== EXCERPT ==

As the world’s attention shifts elsewhere, Sudan’s slow-motion collapse risks becoming one of the century’s worst humanitarian disasters, largely unseen and unaddressed.
Conclusion: A Nation Dismantled For Profit.
Sudan’s humanitarian catastrophe is not only a story of internal collapse, it is a ledger of international complicity. Behind every burned village and mass grave lies a chain of interests that stretches far beyond its borders: generals and warlords on the ground, foreign benefactors in regional capitals, and corporations in Western boardrooms quietly profiting from the country’s implosion.
As the Rapid Support Forces (RSF) and Sudanese Armed Forces (SAF) tear the nation apart, both are sustained by the same global economy that claims to decry their violence. The RSF’s war machine is lubricated by gold smuggling networks that feed directly into Dubai’s bullion markets, where Emirati traders and Russian intermediaries purchase gold extracted from mines seized by militias. According to Global Witness, millions of dollars in gold have been exported to the Gulf since 2023, much of it under the control of RSF-linked companies.
But the profiteering doesn’t stop there. Those same supply chains, once laundered through Dubai, feed into global refineries and Western tech industries. The gold, tantalum, and rare earth minerals smuggled out of Sudan are repurposed into smartphones, electric vehicle batteries, and microchips, the building blocks of modern technology. While civilians in North Kordofan are displaced, multinational tech and electronics giants benefit indirectly from mineral flows that originate in conflict zones, protected by opaque intermediaries and deregulated trade routes.

===

## TASKS TO PERFORM:
[1] List the products that, according to the excerpt on Sudan, smuggled minerals are repurposed into.
[2] Answer these questions using the excerpt on Sudan:
(a) Which two armed forces are described as tearing the nation apart?
(b) According to Global Witness, where has gold been exported since 2023?
(c) In which region are civilians said to be displaced?
[3] Write a continuation of the excerpt on Sudan, beginning right after its final sentence.

== GIVEN DATA ==

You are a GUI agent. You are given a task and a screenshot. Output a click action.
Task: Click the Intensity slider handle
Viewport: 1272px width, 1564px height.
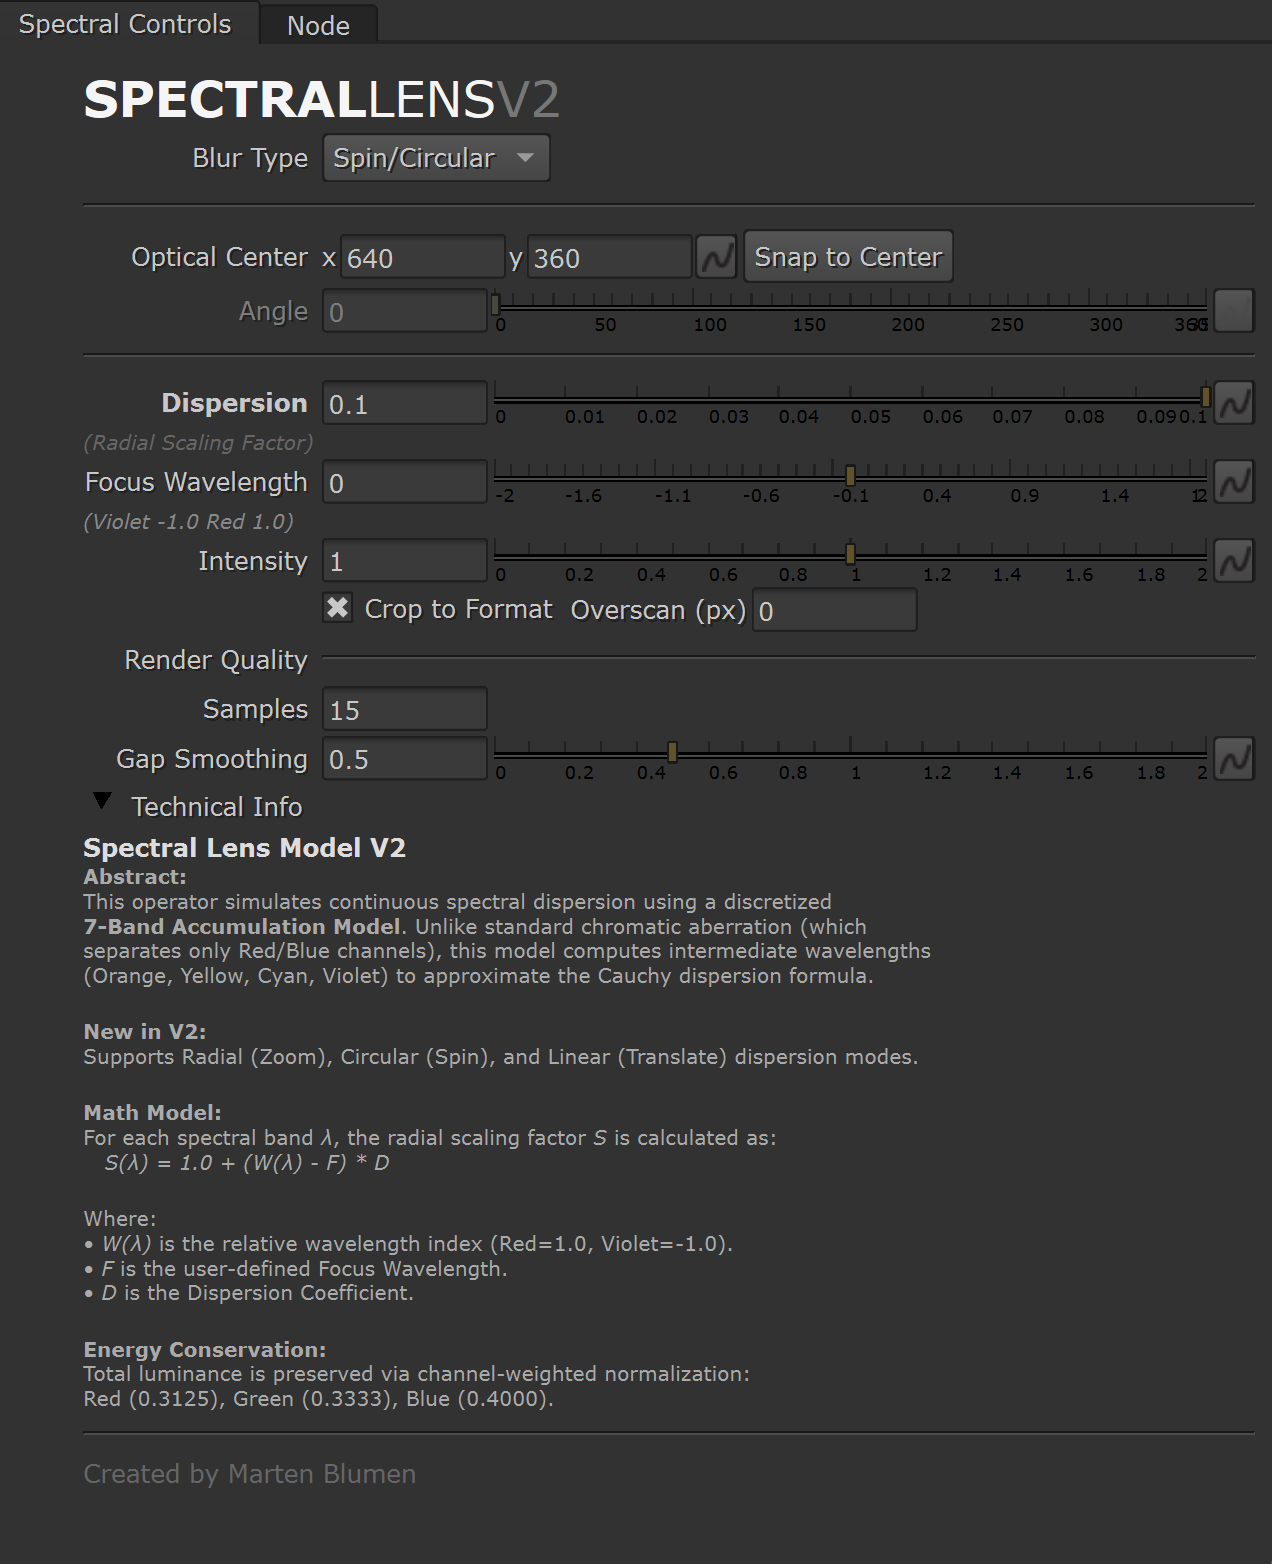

===

## ANSWER SET:
[1] Smartphones, electric vehicle batteries, microchips

[2]
(a) The Rapid Support Forces (RSF) and the Sudanese Armed Forces (SAF)
(b) To the Gulf
(c) North Kordofan

[3]
“Sudan’s gold and mineral networks have become a lifeline for both the war economy and Western consumption,” said Bakry Eljack, a Sudan analyst and public policy professor at Long Island University. “When we trace the chain from the RSF’s gold mines to consumer markets, we find the fingerprints of some of the world’s largest corporations.”
Even as Western governments issue statements condemning atrocities, their financial institutions, refineries, and commodity traders continue to sustain the system. European and North American companies with links to mineral supply chains have repeatedly resisted transparency measures, citing “market confidentiality.” This veil of anonymity allows blood-stained minerals to move from Sudan’s deserts into the global economy, repackaged as symbols of innovation and sustainability.
In the words of one Sudanese activist from El Obeid, “They take our gold to build their phones while we bury our children in the dirt.”
The geopolitical beneficiaries are equally clear. The UAE and Russia have turned Sudan into a resource hub, extracting gold and securing logistics corridors to the Red Sea, while Egypt and Turkey pursue influence through military and economic patronage. Western powers, meanwhile, remain paralysed, their selective outrage masking a deeper dependence on the commodities fueling the conflict.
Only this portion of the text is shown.